━━━ Exercise inputs ━━━

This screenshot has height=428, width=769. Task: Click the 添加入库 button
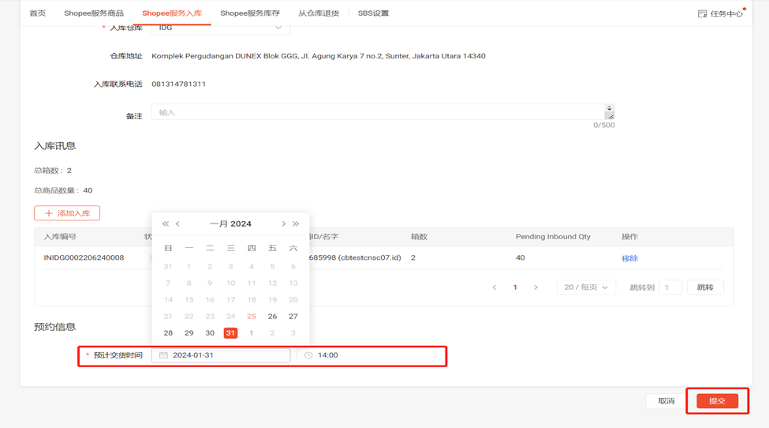(x=67, y=213)
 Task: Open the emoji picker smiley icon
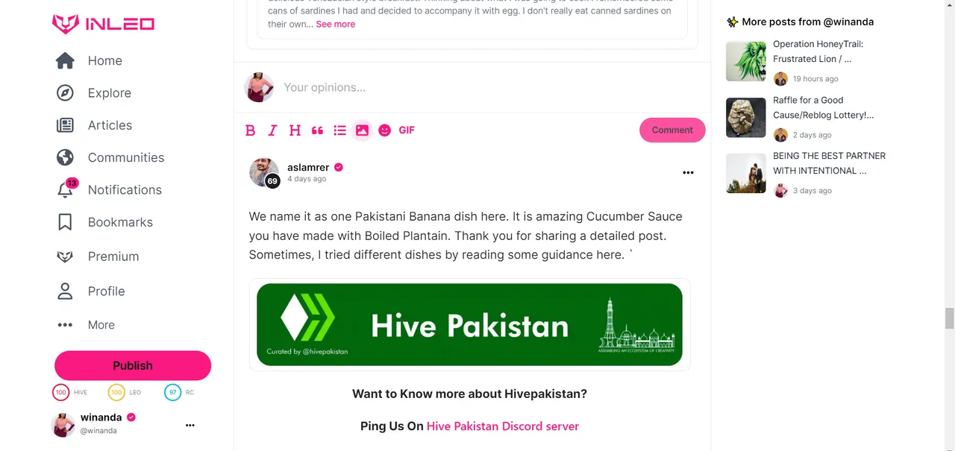(384, 130)
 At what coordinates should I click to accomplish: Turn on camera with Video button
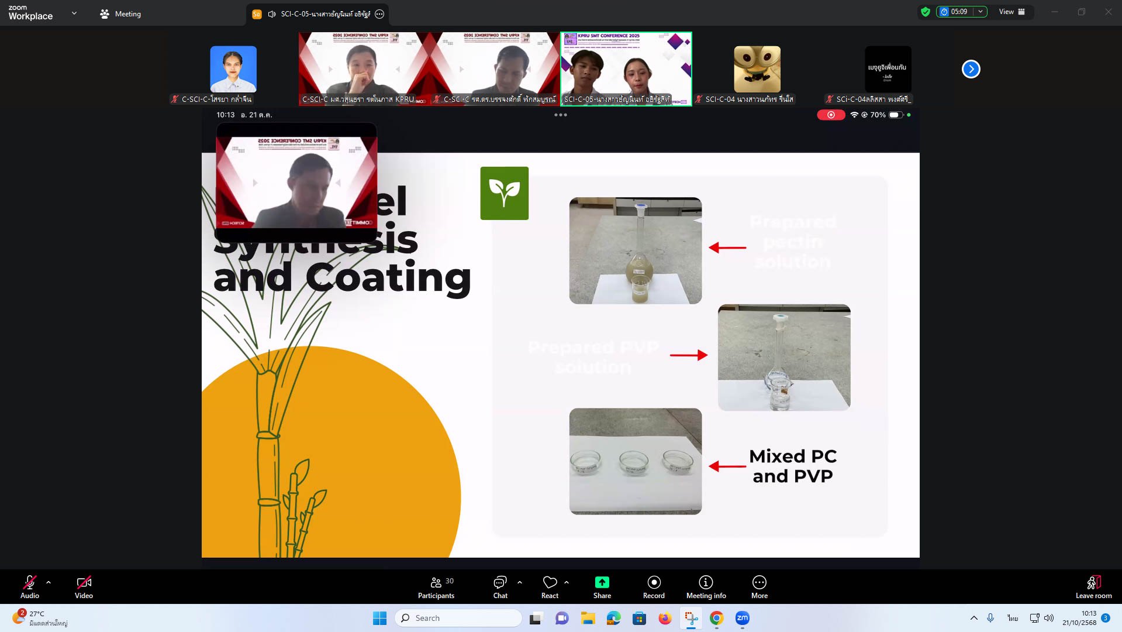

━━━

**Your goal:**
Copy each record exactly. Leave any images out of the copy.

**Task output:**
This screenshot has height=428, width=769. Task: Click the 添加入库 button
(x=67, y=213)
 Task: Open the emoji picker smiley icon
(384, 130)
 At what coordinates should I click to accomplish: Turn on camera with Video button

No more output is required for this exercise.